In regards to Miller's play The Crucible, Miller (himself) states that the play was written based upon actual historical facts. It is well known by historians, lovers of the supernatural, and students alike that the Salem Witch Trials took place. Therefore, Miller's play is based upon a "true story."
Outside of Miller's play, there are many other "mediums" which have used true events to base novels, plays, and movies upon.
Below are a couple examples of other "mediums" which are based upon a true story are:
1. Elephant (2003)- This movie is based upon the shootings at Columbine in 1993.
2. Monster (2003)- This movie shows the writer and director's interpretation of Aileen Wuornos, the first female serial depicted in modern film.
3. We Need to Talk About Kevin (2003)- This novel was inspired by Columbine and other school related shootings.

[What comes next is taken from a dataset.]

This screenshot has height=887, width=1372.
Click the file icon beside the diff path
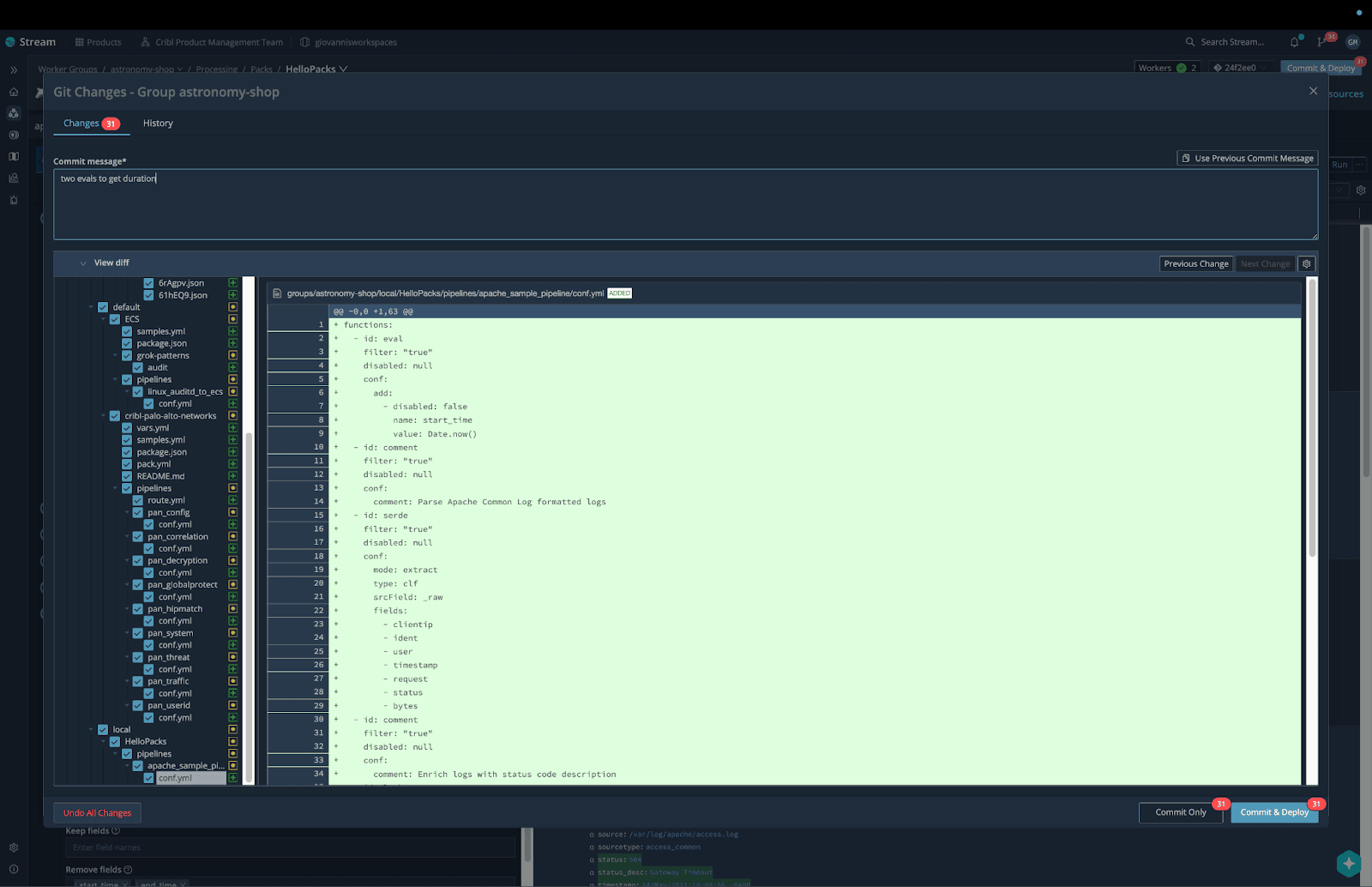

In regard to The Crucible, the play was, indeed, based on the Salem Witch Trials that took place in the late-seventeenth century. However, Miller used the witch trials as a metaphor for the contemporary "witch trials," or "witch hunts" that took place during the McCarthy Era. Joseph McCarthy was a senator from Wisconsin who oversaw the House Un-American Activities Committee (HUAC) from the late-1940s to the 1950s. The purpose of this committee was to find and expose Communists in every sector of public society, including those who worked in the arts and entertainment.
Miller used the Salem Witch Trials to criticize the behavior of McCarthy, and others who despised Communists and Communist sympathizers. He also wanted to criticize the habit of "naming names," which was the practice of naming other Communists in order to exonerate oneself from being blacklisted—or denied the possibility of work due to Communist affiliations. Numerous people in the entertainment industry, such as the screenwriter, Dalton Trumbo—on whom a recent film was based—were blacklisted from Hollywood. There were others, such as the director and screenwriter Elia Kazan, who "named names" to avoid being penalized.
Kazan also made films based on true stories, including America, America (1963), which was the story of his Anatolian Greek grandfather who escaped Turkish oppression to immigrate to the United States.